Tuesday, June 1, 2010

OW OW OW OW OWWWWWWW!!!!!


"OW!" Why am I yelling out in pain? I have sunburn. It's not even the cute pinky sunburn like on the cheaks of your face, where your friends poke it just to see there finger print go from white to pink again. It's on my back and it's beat red! AND IT HURTS! I have had friends come up to me in the hall and give me a hug only for me to return the favor by screaming in pain! I have never had sunburn like this before. I had to take a cold shower this morning because a hot one burnned my sunburn even more. I never used to get sunburn. I would tan alot but never burn. I always hate sun screen. It smells weird, It is slimy, it's sticky, and it's just weird; I don't like it. But from now on I will be using it every time I go outside in the sun.

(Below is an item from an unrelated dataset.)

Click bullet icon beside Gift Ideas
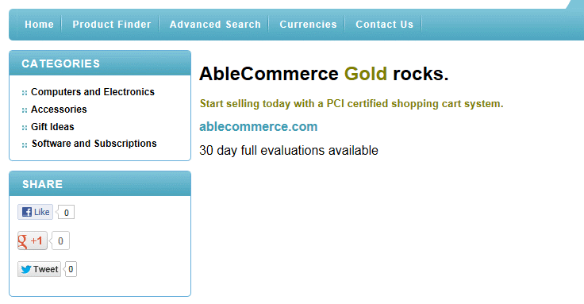This screenshot has width=584, height=304. click(x=25, y=128)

I don't want to have to deal with this anymore. It feels like it is begining to blister and that's not good. I have been putting aloe on my back like an insane person. Also, I went to the nurse today durring school because the pain was unbarable, and she told me to put aloe on it myself. I can't put aloe on myself! It's on my entire back! I can't even lift my arms! I didn't have to do gym today for that reason aswell. I couldn't lift my arms to get my shirt off so I didn't have to change for gym class. This stinks!